> [TASK]
Please restate every record below word for word.

### TASK MATERIAL ###

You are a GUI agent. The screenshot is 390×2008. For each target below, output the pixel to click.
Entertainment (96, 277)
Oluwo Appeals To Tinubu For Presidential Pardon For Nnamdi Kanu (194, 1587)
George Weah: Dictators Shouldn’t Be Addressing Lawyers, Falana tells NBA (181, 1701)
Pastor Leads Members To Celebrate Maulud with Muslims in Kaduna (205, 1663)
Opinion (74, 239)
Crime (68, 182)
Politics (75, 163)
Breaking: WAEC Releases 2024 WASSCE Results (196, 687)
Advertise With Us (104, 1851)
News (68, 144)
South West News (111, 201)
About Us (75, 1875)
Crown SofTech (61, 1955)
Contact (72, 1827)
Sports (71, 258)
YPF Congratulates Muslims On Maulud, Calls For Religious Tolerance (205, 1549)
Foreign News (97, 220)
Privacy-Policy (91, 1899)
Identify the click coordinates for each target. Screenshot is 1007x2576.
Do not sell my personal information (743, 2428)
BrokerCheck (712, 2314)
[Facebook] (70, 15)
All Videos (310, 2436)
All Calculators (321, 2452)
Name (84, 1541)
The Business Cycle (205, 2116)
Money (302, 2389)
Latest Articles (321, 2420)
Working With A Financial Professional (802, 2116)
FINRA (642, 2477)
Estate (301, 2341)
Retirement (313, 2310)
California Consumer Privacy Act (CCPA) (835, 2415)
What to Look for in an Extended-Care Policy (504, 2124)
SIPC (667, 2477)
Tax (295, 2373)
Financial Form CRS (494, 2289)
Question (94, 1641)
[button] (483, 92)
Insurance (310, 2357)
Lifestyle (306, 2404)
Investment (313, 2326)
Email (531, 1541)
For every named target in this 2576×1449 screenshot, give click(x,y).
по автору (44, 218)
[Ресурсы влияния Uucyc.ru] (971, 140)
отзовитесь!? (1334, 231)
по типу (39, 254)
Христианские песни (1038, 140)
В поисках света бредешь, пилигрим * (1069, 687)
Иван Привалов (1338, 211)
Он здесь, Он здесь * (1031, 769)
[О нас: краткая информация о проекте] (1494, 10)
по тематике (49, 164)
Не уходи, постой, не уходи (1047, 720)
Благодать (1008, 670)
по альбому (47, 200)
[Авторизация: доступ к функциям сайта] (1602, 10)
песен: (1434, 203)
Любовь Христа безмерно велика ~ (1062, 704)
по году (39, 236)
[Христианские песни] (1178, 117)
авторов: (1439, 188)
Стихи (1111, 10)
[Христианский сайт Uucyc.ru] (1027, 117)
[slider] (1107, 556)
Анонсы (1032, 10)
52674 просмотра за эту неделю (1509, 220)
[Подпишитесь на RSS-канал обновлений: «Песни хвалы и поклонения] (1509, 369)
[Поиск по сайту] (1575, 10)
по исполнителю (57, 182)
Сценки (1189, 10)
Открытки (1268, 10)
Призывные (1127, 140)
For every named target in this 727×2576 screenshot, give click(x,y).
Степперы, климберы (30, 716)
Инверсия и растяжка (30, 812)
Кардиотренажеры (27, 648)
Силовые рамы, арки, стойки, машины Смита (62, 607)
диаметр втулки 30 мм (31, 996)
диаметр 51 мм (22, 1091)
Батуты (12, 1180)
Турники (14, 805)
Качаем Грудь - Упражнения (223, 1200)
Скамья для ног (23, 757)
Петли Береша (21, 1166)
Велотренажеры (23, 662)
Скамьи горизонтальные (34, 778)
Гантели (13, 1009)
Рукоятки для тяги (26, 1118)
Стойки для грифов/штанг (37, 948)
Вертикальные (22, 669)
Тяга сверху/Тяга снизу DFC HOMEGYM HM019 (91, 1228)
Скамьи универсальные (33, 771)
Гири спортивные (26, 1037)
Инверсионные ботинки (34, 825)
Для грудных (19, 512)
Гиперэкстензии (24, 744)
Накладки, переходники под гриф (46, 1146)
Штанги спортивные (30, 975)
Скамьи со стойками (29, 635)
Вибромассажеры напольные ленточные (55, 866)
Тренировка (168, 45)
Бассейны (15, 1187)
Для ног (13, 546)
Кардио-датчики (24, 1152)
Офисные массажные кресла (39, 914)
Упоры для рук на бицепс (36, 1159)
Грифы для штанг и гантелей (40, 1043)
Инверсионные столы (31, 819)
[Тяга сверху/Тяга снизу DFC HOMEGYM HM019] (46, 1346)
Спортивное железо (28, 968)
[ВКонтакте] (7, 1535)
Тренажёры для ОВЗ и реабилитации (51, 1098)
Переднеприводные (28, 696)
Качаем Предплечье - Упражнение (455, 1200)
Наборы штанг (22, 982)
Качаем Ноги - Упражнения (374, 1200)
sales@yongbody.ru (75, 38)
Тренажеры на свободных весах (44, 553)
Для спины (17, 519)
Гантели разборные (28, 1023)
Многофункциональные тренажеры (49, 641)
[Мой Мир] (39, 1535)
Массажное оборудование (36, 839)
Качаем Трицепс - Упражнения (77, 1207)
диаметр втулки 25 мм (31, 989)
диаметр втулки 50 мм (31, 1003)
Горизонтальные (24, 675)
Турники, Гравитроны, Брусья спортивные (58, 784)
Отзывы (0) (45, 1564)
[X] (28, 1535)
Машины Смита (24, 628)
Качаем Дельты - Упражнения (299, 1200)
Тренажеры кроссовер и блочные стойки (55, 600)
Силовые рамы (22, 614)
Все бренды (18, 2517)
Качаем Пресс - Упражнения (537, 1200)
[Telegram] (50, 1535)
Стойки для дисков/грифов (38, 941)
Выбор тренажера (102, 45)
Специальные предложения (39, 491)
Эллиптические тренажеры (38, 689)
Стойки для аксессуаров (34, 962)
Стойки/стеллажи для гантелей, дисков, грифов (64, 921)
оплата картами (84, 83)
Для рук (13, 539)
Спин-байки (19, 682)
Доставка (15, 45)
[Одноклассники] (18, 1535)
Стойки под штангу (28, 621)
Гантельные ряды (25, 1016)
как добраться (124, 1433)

###

> [REPLY]
You are a GUI agent. The screenshot is 390×2008. For each target below, output the pixel to click.
Entertainment (96, 277)
Oluwo Appeals To Tinubu For Presidential Pardon For Nnamdi Kanu (194, 1587)
George Weah: Dictators Shouldn’t Be Addressing Lawyers, Falana tells NBA (181, 1701)
Pastor Leads Members To Celebrate Maulud with Muslims in Kaduna (205, 1663)
Opinion (74, 239)
Crime (68, 182)
Politics (75, 163)
Breaking: WAEC Releases 2024 WASSCE Results (196, 687)
Advertise With Us (104, 1851)
News (68, 144)
South West News (111, 201)
About Us (75, 1875)
Crown SofTech (61, 1955)
Contact (72, 1827)
Sports (71, 258)
YPF Congratulates Muslims On Maulud, Calls For Religious Tolerance (205, 1549)
Foreign News (97, 220)
Privacy-Policy (91, 1899)
Identify the click coordinates for each target. Screenshot is 1007x2576.
Do not sell my personal information (743, 2428)
BrokerCheck (712, 2314)
[Facebook] (70, 15)
All Videos (310, 2436)
All Calculators (321, 2452)
Name (84, 1541)
The Business Cycle (205, 2116)
Money (302, 2389)
Latest Articles (321, 2420)
Working With A Financial Professional (802, 2116)
FINRA (642, 2477)
Estate (301, 2341)
Retirement (313, 2310)
California Consumer Privacy Act (CCPA) (835, 2415)
What to Look for in an Extended-Care Policy (504, 2124)
SIPC (667, 2477)
Tax (295, 2373)
Financial Form CRS (494, 2289)
Question (94, 1641)
[button] (483, 92)
Insurance (310, 2357)
Lifestyle (306, 2404)
Investment (313, 2326)
Email (531, 1541)
For every named target in this 2576×1449 screenshot, give click(x,y).
по автору (44, 218)
[Ресурсы влияния Uucyc.ru] (971, 140)
отзовитесь!? (1334, 231)
по типу (39, 254)
Христианские песни (1038, 140)
В поисках света бредешь, пилигрим * (1069, 687)
Иван Привалов (1338, 211)
Он здесь, Он здесь * (1031, 769)
[О нас: краткая информация о проекте] (1494, 10)
по тематике (49, 164)
Не уходи, постой, не уходи (1047, 720)
Благодать (1008, 670)
по альбому (47, 200)
[Авторизация: доступ к функциям сайта] (1602, 10)
песен: (1434, 203)
Любовь Христа безмерно велика ~ (1062, 704)
по году (39, 236)
[Христианские песни] (1178, 117)
авторов: (1439, 188)
Стихи (1111, 10)
[Христианский сайт Uucyc.ru] (1027, 117)
[slider] (1107, 556)
Анонсы (1032, 10)
52674 просмотра за эту неделю (1509, 220)
[Подпишитесь на RSS-канал обновлений: «Песни хвалы и поклонения] (1509, 369)
[Поиск по сайту] (1575, 10)
по исполнителю (57, 182)
Сценки (1189, 10)
Открытки (1268, 10)
Призывные (1127, 140)
For every named target in this 727×2576 screenshot, give click(x,y).
Степперы, климберы (30, 716)
Инверсия и растяжка (30, 812)
Кардиотренажеры (27, 648)
Силовые рамы, арки, стойки, машины Смита (62, 607)
диаметр втулки 30 мм (31, 996)
диаметр 51 мм (22, 1091)
Батуты (12, 1180)
Турники (14, 805)
Качаем Грудь - Упражнения (223, 1200)
Скамья для ног (23, 757)
Петли Береша (21, 1166)
Велотренажеры (23, 662)
Скамьи горизонтальные (34, 778)
Гантели (13, 1009)
Рукоятки для тяги (26, 1118)
Стойки для грифов/штанг (37, 948)
Вертикальные (22, 669)
Тяга сверху/Тяга снизу DFC HOMEGYM HM019 (91, 1228)
Скамьи универсальные (33, 771)
Гири спортивные (26, 1037)
Инверсионные ботинки (34, 825)
Для грудных (19, 512)
Гиперэкстензии (24, 744)
Накладки, переходники под гриф (46, 1146)
Штанги спортивные (30, 975)
Скамьи со стойками (29, 635)
Вибромассажеры напольные ленточные (55, 866)
Тренировка (168, 45)
Бассейны (15, 1187)
Для ног (13, 546)
Кардио-датчики (24, 1152)
Офисные массажные кресла (39, 914)
Упоры для рук на бицепс (36, 1159)
Грифы для штанг и гантелей (40, 1043)
Инверсионные столы (31, 819)
[Тяга сверху/Тяга снизу DFC HOMEGYM HM019] (46, 1346)
Спортивное железо (28, 968)
[ВКонтакте] (7, 1535)
Тренажёры для ОВЗ и реабилитации (51, 1098)
Переднеприводные (28, 696)
Качаем Предплечье - Упражнение (455, 1200)
Наборы штанг (22, 982)
Качаем Ноги - Упражнения (374, 1200)
sales@yongbody.ru (75, 38)
Тренажеры на свободных весах (44, 553)
Для спины (17, 519)
Гантели разборные (28, 1023)
Многофункциональные тренажеры (49, 641)
[Мой Мир] (39, 1535)
Массажное оборудование (36, 839)
Качаем Трицепс - Упражнения (77, 1207)
диаметр втулки 25 мм (31, 989)
диаметр втулки 50 мм (31, 1003)
Горизонтальные (24, 675)
Турники, Гравитроны, Брусья спортивные (58, 784)
Отзывы (0) (45, 1564)
[X] (28, 1535)
Машины Смита (24, 628)
Качаем Дельты - Упражнения (299, 1200)
Тренажеры кроссовер и блочные стойки (55, 600)
Силовые рамы (22, 614)
Все бренды (18, 2517)
Качаем Пресс - Упражнения (537, 1200)
[Telegram] (50, 1535)
Стойки для дисков/грифов (38, 941)
Выбор тренажера (102, 45)
Специальные предложения (39, 491)
Эллиптические тренажеры (38, 689)
Стойки для аксессуаров (34, 962)
Стойки/стеллажи для гантелей, дисков, грифов (64, 921)
оплата картами (84, 83)
Для рук (13, 539)
Спин-байки (19, 682)
Доставка (15, 45)
[Одноклассники] (18, 1535)
Стойки под штангу (28, 621)
Гантельные ряды (25, 1016)
как добраться (124, 1433)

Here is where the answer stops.